# Walk time



## ns.accp (Jan 27, 2019)

Hi everyone,
My taco is 3 months and 2 weeks old. How long can I take him out for a walk in the morning and evening ? I am doing 10 mins right now but I feel that he still has so much energy after 10 mins of walk. We come home after a walk, and he goes crazy running around the house and then still wants to play for 20-30 mins with me or toys and then crashes. I just hope he is not over doing it. It is first time owning a puppy so any help is appreciated. 


Sent from my iPad using Tapatalk


----------



## EvaE1izabeth (Nov 14, 2017)

Try doing little training sessions when you come back inside. I found that little training sessions or games really managed the puppy energy better than exercise alone. Plus, when he’s really excited he’s also really excited to please. Two 5-10 minute walks down our street is what we did when our puppy was little, though. 
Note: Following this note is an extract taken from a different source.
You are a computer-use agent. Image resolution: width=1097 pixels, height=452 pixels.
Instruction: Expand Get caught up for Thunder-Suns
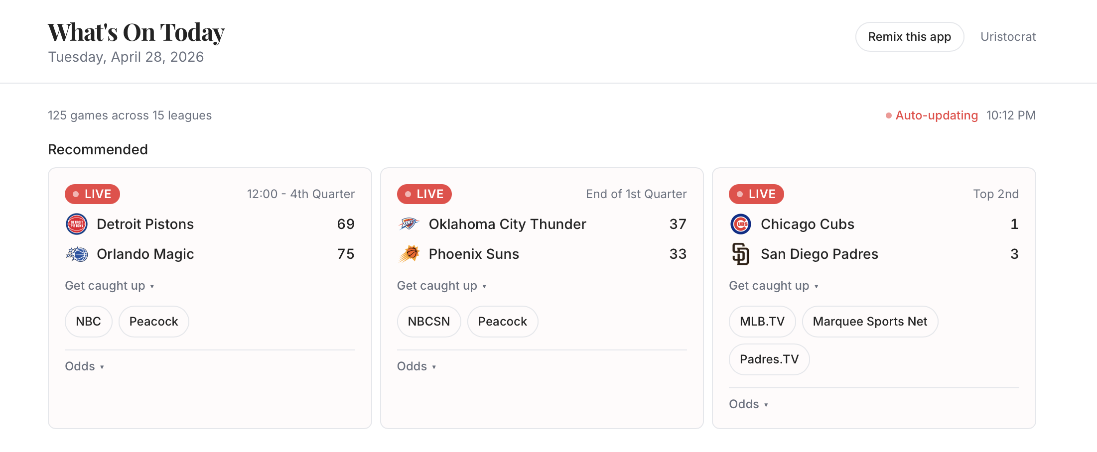coord(442,286)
When it’s too cold outside, my favorite way to tire out our puppy was a game with treats in a muffin tin I found online and modified. I hid treats under different types of balls, some of which are easy to move and others are harder. I used a tennis ball, ping pong ball, dryer ball - even a long string of mardigras beads - to hide the treats in the muffin tin and he had to figure out how to move the balls. I usually cut up 1-2 treats into a few of the compartments and when he was done he’d fall right asleep. Later I only put treats under some of them and he learned to sniff out which balls were worth the work of moving!


----------



## 31818 (Oct 29, 2014)

ns.accp said:


> How long can I take him out for a walk in the morning and evening ? I am doing 10 mins right now but I feel that he still has so much energy after 10 mins of walk.


Welcome!

10 to 15 minutes per walk a couple of times a day sounds about right for a 3+ month old Havababy. Allow plenty of time for him to smell the grass, potty, and poop. For context, Ricky is 5 y.o. and we walk 50 minutes in the morning and 30 minutes in the evening, a total of about 4 miles every day, 7 days a week. He absolutely loves it! But this schedule is for a mature, athletic, fully developed Havanese. Puppies should be conditioned slowly until they are at least 1 y.o.

Regarding energy, I presume this is your first Havanese! :grin2: They can be VERY high energy, especially as puppies. Ricky has mellowed out a bit since puppyhood but even as an adult, after a 50 minute walk, he still wants me to play "zoomies" with him around the living room when we get home, at least for 15 minutes. He loves to get a toy and play "keep away" from me. He is bouncing off the furniture, growling, and racing as fast as he can in a confined space. And then he gets a drink of fresh filtered water, crashes, totally exhausted, and takes a morning nap.

Sounds like Senor Taco is a typical, happy, healthy Havanese male and YOU are going to have the time of your life with him! :wink2:

You are doing a good job, keep asking questions.
Ricky's Popi


----------



## ns.accp (Jan 27, 2019)

Thank you very much. Yes, It is my first time with havanese. 

I will also try muffin tin tricks for brain stimulation.


----------